Based on typical clinical manifestations, the diagnosis can be confirmed by observing gastric peristaltic waves, palpating a pyloric mass, and projectile vomiting. Among these, the most reliable diagnostic criterion is the palpation of a pyloric mass. If the mass cannot be palpated, real-time ultrasound or barium meal examination can be performed to aid in the diagnosis.

(1) Ultrasound Examination: The diagnostic criteria for reflecting a pyloric mass include a pyloric muscle thickness ≥4mm, pyloric canal length ≥18mm, and pyloric canal diameter >15mm. Some propose a stenosis index greater than 50% as a diagnostic criterion. Additionally, the opening and closing of the pyloric canal and the passage of food can be observed. Some have found that in a few cases, the pyloric canal opens normally, termed non-obstructive pyloric hypertrophy, with follow-up showing gradual disappearance of the mass.

(2) Barium Meal Examination: The main diagnostic criteria are an elongated pyloric canal (>1cm) and narrowing (<0.2cm). Other signs include gastric dilation, enhanced gastric peristalsis, a "beak-like" closure of the pyloric orifice, and delayed gastric emptying. Some follow-up cases post-pyloromyotomy show these signs persisting for several days, after which the pyloric canal gradually becomes shorter and wider, possibly not returning to normal. After the examination, the barium should be aspirated via a gastric tube, and the stomach should be washed with warm saline to prevent vomiting and aspiration pneumonia.

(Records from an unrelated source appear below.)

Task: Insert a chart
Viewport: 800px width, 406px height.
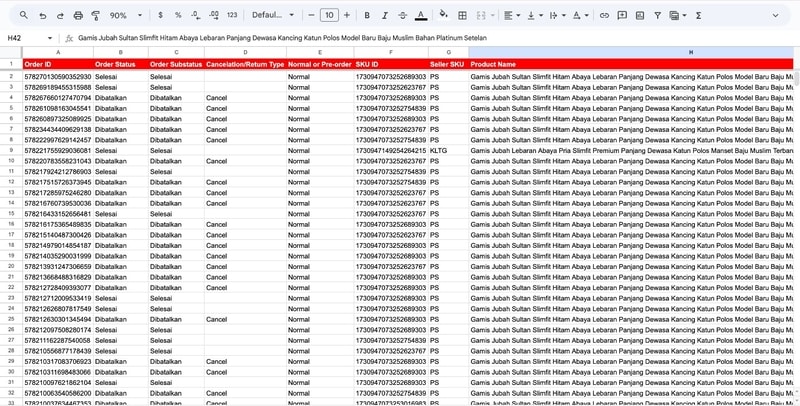Action: pyautogui.click(x=640, y=16)
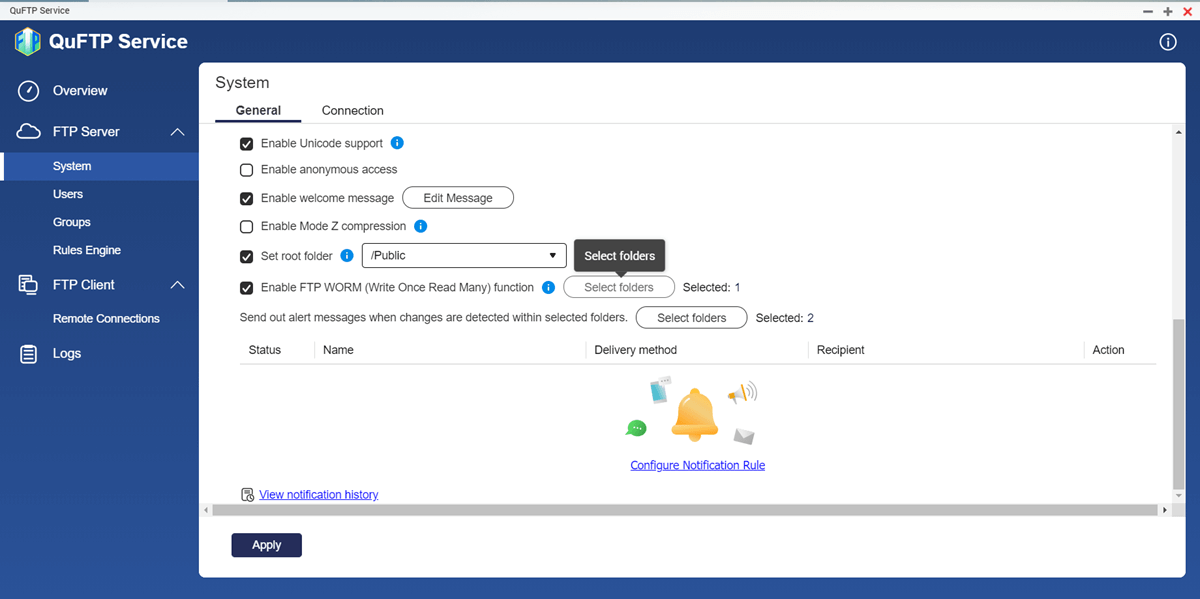Open Logs via its sidebar icon
1200x599 pixels.
coord(29,354)
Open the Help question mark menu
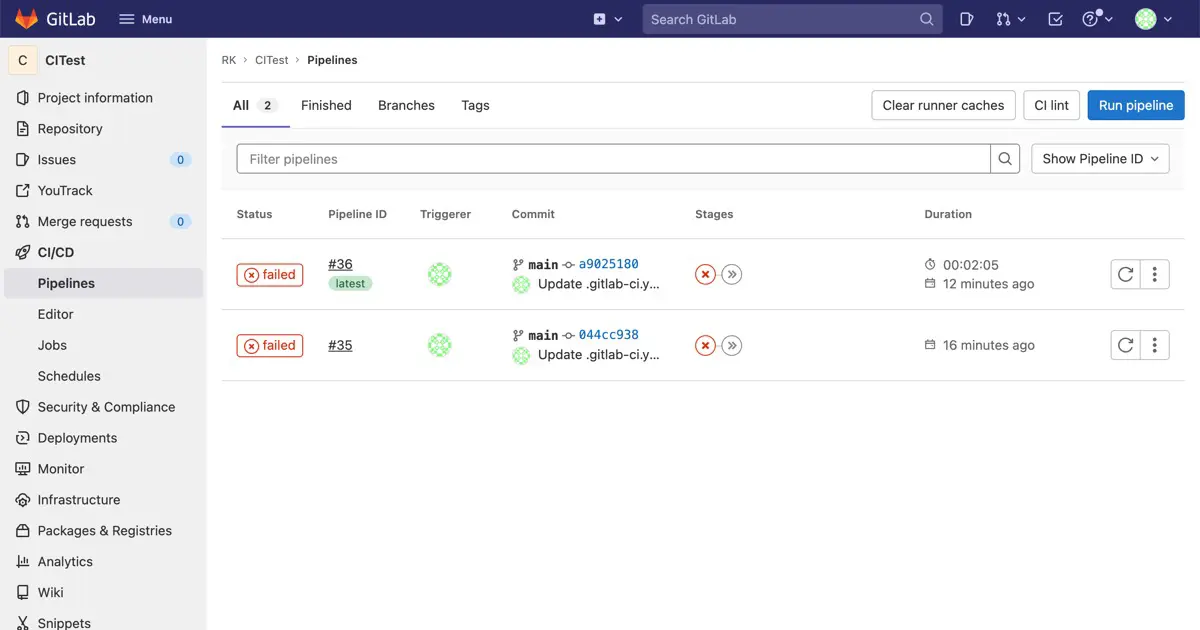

bubble_chart Treatment Measures

Surgical Treatment: The best treatment method is pyloromyotomy, which has a short treatment course and good results. Preoperative preparation must be carried out for 24 to 48 hours to correct dehydration and electrolyte imbalance, and to supplement potassium salts. For those with malnutrition, intravenous nutrition is provided to improve overall condition. The surgery involves making an incision in the avascular area above the pylorus, cutting through the serosa and part of the muscle layer. The distal end of the incision should not exceed the duodenal end to avoid cutting through the mucosa, while the proximal end should exceed the gastric end to ensure efficacy. Then, a blunt instrument is used to split the muscle layer deeper, exposing the mucosa, and the incision is widened to more than 5mm to allow the mucosa to bulge freely, and hemostasis is achieved by compression. Postoperative feeding should preferably start the next morning, beginning with sugar water, gradually increasing in amount, transitioning to milk over 24 hours, and reaching full volume in 2 to 3 days. Postoperative vomiting is mostly the result of too rapid an increase in diet, so the amount should be reduced and then gradually increased.

Many long-term follow-up reports indicate that gastrointestinal function is normal after surgery, and the incidence of ulcer disease does not increase. However, X-ray review studies show that successful pyloromyotomy sometimes reveals a narrowed pylorus existing for 7 to 10 years.

Medical Treatment: Medical therapy includes careful feeding with dietary therapeutics, feeding every 2 to 3 hours, regular gastric lavage with warm saline, and taking antispasmodic agents like atropine 15 minutes before each meal. This therapy requires long-term care, hospitalization for 2 to 3 months, is prone to infection, and progresses very slowly and unreliably. Currently, only a few scholars still advocate for medical treatment.

bubble_chart Differentiation

Infant vomiting can be caused by various diseases and should be differentiated from the following conditions: improper feeding, systemic or local infections, pneumonia and congenital heart disease, central nervous system diseases that increase intracranial pressure, progressive kidney diseases, infectious gastroenteritis, various types of intestinal obstruction, endocrine disorders, as well as gastroesophageal reflux and hiatal hernia.